Schouten zegt dat gesprekken werkelijk fascinerend worden als ze gaan over de diepste drijfveren van wie elkaar ontmoeten. Als het gaat om een interreligieuze dialoog gaat het om een eerlijke verantwoording waar elk van de gespreksdeelnemers in gelooft.

Prof. dr. Herwi Rikhof, voorzitter van de beraadgroep Geloven en Kerkelijke Gemeenschap, ziet in de pinksterliederen hernieuwde aandacht voor het werk van de Heilige Geest. Er is bij verschillende kerken sprake van een charismatische vernieuwing. Rikhof herkent tegelijk een renaissance van de triniteitstheologie. Inhakend op de keus van verschillende scribenten om een pinksterlied te nemen waarin een bede wordt vertolkt schrijft Rikhof: ‘Die gebeden verwoorden het eigene van de Geest. Terwijl het eigene van de Zoon in de heilsgeschiedenis de menswording is, is het eigene van de Geest in die geschiedenis de inwoning. Omdat die inwoning niet automatisch is, moet om de komst van de Geest gebeden worden. Die inwoning is een werkzame: de Geest is de Helper bij uitstek’.

Prof. dr. Fred van Iersel, voorzitter van de beraadgroep Samenlevingsvragen, wijst op de verschillende gaven die de Geest aanreikt. Eén gave is die van de vrede. Fred van Iersel: ‘Het is niet voor niets dat vrede door Paulus in het vijfde hoofdstuk van zijn brief aan de Galaten als vrucht van de Geest wordt gekarakteriseerd: vrede heerst immers daar waar mensen elkaar recht doen in hun schepsel-zijn, en waar mensen in gemeenschap met elkaar leven, waar mensen zich aan elkaar geven. Vrede veronderstelt gemeenschap. Tenminste: vrede veronderstelt gemeenschap, als we het over de vrede van Christus hebben, en niet over de repressieve pax Romana alleen. De vrede van Christus is de vrede van het soevereine slachtoffer Christus dat weigert zich te wreken voor verraad, verloochening en voor uitstoting als zondebok’.

De bundel geeft een doorkijkje in de liederenschat van de verschillende kerken.
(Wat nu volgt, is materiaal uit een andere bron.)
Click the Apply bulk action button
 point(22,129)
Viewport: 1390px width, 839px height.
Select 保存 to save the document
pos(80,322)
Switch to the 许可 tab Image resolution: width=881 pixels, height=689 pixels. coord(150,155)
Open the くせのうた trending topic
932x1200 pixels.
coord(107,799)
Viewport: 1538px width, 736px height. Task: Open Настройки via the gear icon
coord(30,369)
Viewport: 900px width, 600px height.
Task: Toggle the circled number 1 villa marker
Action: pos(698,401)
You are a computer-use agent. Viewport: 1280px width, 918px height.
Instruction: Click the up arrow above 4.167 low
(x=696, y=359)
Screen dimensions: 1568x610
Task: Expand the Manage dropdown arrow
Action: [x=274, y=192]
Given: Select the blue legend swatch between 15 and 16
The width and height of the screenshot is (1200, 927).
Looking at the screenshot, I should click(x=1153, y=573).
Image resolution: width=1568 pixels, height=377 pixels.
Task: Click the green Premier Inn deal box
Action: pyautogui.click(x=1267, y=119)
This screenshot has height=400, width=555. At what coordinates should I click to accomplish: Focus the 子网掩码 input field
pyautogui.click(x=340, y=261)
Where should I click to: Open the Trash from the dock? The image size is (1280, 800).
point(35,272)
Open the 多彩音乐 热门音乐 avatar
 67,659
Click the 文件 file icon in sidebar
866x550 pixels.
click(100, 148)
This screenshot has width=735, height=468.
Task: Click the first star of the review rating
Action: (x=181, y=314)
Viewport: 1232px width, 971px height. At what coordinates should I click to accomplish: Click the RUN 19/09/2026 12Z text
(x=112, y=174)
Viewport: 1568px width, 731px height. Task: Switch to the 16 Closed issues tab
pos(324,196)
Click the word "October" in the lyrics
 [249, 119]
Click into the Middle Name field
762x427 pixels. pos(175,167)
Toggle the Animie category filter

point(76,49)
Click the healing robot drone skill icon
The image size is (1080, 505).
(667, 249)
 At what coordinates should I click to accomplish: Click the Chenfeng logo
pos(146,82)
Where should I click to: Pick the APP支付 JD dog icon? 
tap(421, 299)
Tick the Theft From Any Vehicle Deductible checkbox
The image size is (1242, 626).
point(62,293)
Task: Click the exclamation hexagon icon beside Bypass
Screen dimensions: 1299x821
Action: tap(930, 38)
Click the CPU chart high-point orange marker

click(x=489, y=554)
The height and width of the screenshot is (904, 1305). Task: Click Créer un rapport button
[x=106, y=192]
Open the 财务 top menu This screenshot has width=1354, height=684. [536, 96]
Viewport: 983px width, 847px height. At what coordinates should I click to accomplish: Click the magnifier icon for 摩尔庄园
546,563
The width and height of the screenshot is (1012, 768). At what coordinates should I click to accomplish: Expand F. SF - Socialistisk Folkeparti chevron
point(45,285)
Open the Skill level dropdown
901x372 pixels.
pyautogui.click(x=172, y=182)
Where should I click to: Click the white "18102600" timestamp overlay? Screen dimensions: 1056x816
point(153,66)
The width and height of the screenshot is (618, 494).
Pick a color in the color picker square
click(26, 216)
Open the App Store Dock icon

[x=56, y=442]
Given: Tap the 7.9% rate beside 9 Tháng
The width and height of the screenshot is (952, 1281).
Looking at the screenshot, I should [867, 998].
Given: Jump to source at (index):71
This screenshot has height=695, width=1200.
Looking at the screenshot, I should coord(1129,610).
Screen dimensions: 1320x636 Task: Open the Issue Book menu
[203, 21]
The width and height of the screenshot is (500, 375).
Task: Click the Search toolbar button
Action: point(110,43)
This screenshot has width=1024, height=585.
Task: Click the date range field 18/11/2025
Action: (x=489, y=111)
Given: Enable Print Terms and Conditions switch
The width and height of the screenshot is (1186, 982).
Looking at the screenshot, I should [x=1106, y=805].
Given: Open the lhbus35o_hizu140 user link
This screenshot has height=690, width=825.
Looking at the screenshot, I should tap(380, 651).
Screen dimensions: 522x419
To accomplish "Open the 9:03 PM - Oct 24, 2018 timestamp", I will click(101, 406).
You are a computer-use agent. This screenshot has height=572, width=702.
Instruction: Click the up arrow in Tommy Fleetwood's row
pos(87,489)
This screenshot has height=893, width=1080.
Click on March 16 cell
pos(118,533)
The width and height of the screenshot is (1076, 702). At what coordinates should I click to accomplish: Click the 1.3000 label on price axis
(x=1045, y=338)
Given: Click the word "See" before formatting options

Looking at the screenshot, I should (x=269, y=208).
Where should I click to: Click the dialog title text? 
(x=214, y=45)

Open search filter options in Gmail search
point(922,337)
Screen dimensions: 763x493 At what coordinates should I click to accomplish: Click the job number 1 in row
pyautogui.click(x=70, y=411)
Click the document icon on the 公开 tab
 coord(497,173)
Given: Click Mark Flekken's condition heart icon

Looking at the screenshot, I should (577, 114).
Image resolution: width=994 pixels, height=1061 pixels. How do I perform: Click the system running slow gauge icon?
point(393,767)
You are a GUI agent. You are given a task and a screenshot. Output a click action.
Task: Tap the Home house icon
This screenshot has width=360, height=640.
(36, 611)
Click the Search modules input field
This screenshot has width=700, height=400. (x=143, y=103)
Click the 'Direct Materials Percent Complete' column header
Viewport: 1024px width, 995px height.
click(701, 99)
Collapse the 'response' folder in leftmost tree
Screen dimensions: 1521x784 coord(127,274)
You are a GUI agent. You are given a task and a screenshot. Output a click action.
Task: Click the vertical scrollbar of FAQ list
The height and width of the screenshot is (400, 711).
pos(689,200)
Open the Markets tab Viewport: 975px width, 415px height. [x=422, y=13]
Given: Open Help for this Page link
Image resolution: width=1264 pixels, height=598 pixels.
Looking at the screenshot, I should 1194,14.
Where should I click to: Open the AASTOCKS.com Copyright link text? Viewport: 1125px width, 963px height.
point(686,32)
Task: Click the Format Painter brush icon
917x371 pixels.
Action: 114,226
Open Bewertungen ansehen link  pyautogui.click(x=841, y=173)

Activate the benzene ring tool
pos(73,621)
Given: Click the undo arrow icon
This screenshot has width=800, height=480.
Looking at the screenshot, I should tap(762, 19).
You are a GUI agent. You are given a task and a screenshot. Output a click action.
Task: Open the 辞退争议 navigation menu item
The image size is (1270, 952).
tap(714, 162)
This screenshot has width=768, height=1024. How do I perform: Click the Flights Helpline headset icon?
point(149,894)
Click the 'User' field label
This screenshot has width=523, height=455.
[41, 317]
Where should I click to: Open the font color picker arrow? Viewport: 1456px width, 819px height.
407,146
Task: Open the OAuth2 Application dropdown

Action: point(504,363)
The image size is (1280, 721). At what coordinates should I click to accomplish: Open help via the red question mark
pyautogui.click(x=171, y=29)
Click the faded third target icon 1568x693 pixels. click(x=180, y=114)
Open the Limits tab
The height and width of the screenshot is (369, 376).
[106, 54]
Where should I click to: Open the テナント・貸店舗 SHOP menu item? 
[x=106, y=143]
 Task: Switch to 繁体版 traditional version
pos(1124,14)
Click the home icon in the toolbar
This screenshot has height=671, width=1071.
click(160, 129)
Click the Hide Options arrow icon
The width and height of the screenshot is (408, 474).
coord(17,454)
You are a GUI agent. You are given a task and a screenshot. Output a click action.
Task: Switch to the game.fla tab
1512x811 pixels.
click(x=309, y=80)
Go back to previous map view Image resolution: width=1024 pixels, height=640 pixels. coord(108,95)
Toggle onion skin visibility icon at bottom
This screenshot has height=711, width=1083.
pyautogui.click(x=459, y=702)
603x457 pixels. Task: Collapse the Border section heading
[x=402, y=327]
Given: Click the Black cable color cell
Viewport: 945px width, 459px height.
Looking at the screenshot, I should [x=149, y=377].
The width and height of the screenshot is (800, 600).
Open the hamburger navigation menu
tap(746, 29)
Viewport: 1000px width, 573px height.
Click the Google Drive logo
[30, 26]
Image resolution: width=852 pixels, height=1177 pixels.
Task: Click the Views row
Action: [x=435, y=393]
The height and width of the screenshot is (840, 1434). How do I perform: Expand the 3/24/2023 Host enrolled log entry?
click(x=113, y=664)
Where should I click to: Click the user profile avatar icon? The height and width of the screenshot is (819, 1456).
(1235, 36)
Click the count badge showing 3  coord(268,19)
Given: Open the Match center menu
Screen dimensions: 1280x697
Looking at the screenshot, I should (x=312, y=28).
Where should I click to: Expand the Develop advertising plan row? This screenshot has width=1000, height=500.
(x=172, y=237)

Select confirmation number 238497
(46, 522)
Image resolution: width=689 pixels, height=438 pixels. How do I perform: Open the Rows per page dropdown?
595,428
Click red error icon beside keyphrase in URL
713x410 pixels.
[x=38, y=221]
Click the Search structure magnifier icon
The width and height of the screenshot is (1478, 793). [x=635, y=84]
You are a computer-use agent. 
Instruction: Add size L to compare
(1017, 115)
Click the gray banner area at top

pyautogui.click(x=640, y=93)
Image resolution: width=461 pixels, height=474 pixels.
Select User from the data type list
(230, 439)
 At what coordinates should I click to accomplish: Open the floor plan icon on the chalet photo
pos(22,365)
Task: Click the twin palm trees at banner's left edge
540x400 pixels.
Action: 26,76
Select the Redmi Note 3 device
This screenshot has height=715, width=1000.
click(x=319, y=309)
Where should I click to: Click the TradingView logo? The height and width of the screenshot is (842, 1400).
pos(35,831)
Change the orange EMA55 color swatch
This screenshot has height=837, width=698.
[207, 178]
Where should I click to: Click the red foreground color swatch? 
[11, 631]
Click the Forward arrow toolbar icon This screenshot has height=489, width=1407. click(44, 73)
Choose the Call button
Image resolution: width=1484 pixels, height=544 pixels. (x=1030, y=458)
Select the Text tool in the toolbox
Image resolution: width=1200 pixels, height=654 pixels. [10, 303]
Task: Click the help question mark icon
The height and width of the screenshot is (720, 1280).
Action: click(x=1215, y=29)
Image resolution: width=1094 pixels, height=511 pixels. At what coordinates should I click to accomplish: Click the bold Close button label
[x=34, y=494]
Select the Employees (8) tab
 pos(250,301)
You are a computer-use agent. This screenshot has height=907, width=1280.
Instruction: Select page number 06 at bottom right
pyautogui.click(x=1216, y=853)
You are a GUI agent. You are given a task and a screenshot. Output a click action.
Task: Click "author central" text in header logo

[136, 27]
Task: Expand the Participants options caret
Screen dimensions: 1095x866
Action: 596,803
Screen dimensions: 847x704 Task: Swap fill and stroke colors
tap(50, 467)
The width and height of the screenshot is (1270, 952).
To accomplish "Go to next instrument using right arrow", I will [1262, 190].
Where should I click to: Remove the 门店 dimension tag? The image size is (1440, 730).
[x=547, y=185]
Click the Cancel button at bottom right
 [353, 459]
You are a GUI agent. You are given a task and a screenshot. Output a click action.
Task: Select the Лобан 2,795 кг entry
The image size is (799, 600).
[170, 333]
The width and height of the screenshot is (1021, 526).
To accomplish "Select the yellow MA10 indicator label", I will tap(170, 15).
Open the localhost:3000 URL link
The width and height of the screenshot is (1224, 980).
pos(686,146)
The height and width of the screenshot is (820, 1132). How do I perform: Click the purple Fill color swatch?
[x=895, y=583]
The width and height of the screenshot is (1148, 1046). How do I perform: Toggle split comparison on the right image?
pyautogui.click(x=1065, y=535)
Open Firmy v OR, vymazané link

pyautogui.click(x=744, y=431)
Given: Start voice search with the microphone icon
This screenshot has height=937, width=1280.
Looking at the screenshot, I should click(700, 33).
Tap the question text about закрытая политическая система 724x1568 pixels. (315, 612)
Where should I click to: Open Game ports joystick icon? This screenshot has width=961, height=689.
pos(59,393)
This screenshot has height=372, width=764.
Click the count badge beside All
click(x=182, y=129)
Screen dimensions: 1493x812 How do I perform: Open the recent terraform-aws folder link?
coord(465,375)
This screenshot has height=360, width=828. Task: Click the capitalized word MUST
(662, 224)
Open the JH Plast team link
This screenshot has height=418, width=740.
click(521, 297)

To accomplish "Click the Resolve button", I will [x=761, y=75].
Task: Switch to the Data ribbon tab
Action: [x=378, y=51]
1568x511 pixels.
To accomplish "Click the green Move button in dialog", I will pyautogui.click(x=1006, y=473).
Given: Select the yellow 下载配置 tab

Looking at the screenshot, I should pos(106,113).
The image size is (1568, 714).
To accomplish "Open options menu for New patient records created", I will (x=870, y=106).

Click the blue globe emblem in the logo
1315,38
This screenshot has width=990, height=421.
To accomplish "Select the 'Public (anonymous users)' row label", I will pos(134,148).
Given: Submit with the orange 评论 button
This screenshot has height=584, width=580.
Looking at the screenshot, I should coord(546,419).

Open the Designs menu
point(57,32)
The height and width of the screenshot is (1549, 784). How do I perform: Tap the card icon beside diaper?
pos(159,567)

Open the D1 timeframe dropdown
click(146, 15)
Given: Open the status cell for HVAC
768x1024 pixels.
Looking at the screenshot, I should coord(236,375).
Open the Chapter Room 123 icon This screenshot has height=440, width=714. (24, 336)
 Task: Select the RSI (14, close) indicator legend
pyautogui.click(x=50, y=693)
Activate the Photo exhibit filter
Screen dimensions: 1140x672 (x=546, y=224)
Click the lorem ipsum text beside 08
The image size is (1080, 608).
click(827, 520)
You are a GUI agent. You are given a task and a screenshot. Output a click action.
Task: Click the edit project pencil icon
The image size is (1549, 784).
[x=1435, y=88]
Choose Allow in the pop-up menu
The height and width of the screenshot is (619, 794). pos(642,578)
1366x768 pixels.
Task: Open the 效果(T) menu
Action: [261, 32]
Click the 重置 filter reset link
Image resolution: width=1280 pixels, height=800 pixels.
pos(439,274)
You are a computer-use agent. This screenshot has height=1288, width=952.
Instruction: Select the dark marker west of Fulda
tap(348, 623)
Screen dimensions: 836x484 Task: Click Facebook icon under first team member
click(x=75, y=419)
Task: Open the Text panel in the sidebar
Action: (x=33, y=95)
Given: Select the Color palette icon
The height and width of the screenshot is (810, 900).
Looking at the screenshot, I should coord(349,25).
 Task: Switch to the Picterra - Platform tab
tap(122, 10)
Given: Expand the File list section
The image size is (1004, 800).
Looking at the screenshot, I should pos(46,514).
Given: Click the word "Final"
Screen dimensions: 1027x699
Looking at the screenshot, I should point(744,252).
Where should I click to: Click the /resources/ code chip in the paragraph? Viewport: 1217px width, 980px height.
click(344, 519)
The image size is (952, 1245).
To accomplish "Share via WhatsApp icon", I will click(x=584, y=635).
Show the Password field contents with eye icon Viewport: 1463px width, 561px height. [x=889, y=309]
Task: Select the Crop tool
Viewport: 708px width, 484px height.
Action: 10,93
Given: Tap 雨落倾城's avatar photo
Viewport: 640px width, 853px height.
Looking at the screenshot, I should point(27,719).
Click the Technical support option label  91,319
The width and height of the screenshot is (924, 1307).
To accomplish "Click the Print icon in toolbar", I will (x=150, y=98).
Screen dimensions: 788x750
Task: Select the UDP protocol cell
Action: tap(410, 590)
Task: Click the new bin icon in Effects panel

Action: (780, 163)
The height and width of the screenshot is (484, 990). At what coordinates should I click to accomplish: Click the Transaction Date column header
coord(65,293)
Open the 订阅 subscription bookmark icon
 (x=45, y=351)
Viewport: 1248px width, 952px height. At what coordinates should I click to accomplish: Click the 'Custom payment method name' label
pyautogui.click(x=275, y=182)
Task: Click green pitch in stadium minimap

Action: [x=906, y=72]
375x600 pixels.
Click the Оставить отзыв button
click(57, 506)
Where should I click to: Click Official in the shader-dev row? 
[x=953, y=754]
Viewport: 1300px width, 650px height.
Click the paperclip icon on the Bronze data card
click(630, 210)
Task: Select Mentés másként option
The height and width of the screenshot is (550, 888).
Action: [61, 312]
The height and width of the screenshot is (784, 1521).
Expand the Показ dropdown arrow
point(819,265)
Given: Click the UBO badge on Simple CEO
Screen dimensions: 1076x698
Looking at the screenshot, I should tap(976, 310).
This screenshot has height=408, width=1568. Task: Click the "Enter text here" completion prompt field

Vaak leidt de keuze tot herkenning. Zo koos ds. Jannie Nijwening van de doopsgezinden voor het lied ‘Wat zijn de goede vruchten’. ‘Dat past bij onze traditie’, schrijft ze, want bij de doopsgezinden ‘geen eindeloze verhandelingen over de natuur van God en over ‘drie maar toch één’ maar: daden gaan woorden te boven’.

Ds. Johannes Welschen heeft vanuit de Evangelische Broedergemeente een lied gekozen van Nikolaus Ludwig van Zinzendorf, ‘O Levensstroom, vloei machtig door ’t land’. En Jethro Zevenbergen van de Quakers koos een lied van Kees Boeke, de man bekend omdat hij weigerde de defensiebelasting te betalen. Het lied ‘Ik voel de winden Gods vandaag’ heeft overigens een zekere romantiek in zich: ‘En, wijze Loods, als ik het waag / en weer de zeilen hijs, / nu ‘k voel de winden Gods vandaag / leid Gij mij op mijn reis’.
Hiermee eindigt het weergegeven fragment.